Blood and Rage_ A Cultural History of Terrorism - Michael Burleigh [213]
In Ireland that mood spread when on 7 June a PIRA hold-up gang attacked a security van delivering pension money in Limerick, shooting dead Jerry McCabe, a fifty-two-year-old Garda detective in the escort vehicle. The trial of five men for this outrage was hampered by the fact that several eyewitnesses suddenly refused to testify after being intimidated by the PIRA. The police were appalled when a deal was struck allowing four defendants to plead guilty to manslaughter, with Martin McGuinness endeavouring to have them released under the Good Friday Agreement.51
Shortly after the election of Tony Blair in May 1997, PIRA restored the ceasefire it had unilaterally broken, in the expectation that a Labour prime minister with a massive majority would be less sympathetic to the Unionists than Major. That was a miscalculation since Blair revealed himself as being strongly pro-Union, believing that the key to the resolution of the conflict lay in a wider policy of devolution within the entire UK. The energetic and youthful Blair brought tremendous energy to the peace process, which he rapidly treated as his domain. He was also a master at the political manipulation of language, having a natural flair for the constructive ambiguity necessary to reconcile implacable antagonists. His first three Northern Ireland secretaries were the former academic Mo Mowlam, the coldly volatile Peter Mandelson and the Glaswegian Catholic John Reid. Unionists intensely disliked Mowlam, although only the really nasty called her ‘the pig in a wig’ (she had lost her hair through chemotherapy sessions for a brain tumour), because of her foul language and over-familiarity with leading republicans like McGuinness, whom she called ‘Martin babe’. Together with the new taoiseach Bertie Ahern, whose role in the peace process was equally important, Blair elaborated what would become the agreed settlement, the Good Friday Agreement reached at Easter 1998.
There would be no change to the Union of Northern Ireland and Great Britain until the majority of the people of Northern Ireland consented to it. Republicans dreamed that demography would do its work in this respect, while they built up political support on both sides of the border, perhaps with an eye to a bid on the Irish presidency, or at least a power-broking role in the Republic’s coalition governments.

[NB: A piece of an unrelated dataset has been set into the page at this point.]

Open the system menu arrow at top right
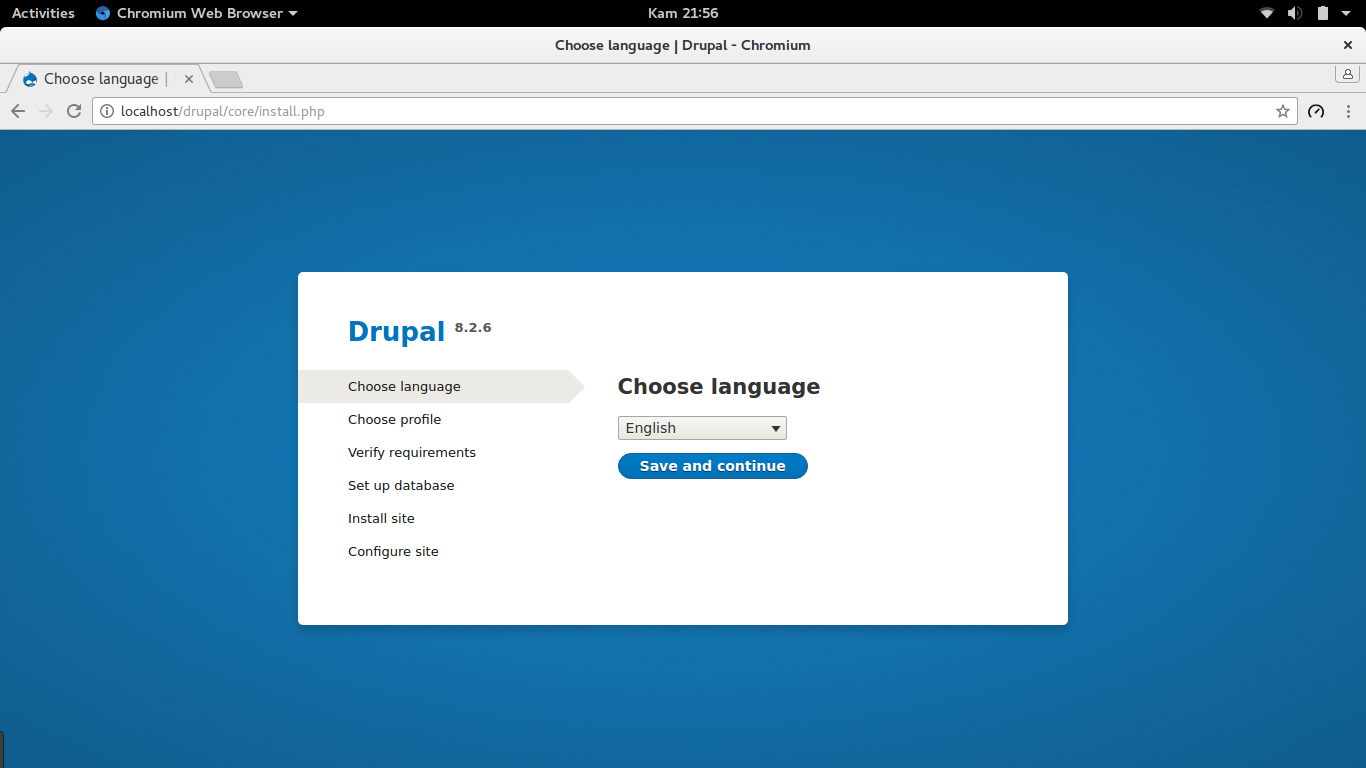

Unionists had to accept power-sharing with the minority and institutionalised cross-border co-operation. If the Provos renounced violence—although establishing that would be a protracted saga in itself—then Sinn Fein would be admitted to the political process without too much talk of murderers. Indeed, the murderers themselves played a role in the peace process. When it threatened to break down after the INLA assassinated Billy ‘King Rat’ Wright in prison, triggering a further round of tit-for-tat killings, the Northern Ireland secretary Mo Mowlam visited among others Michael Stone and Johnny Adair in the Maze to ensure their continuing commitment to peace.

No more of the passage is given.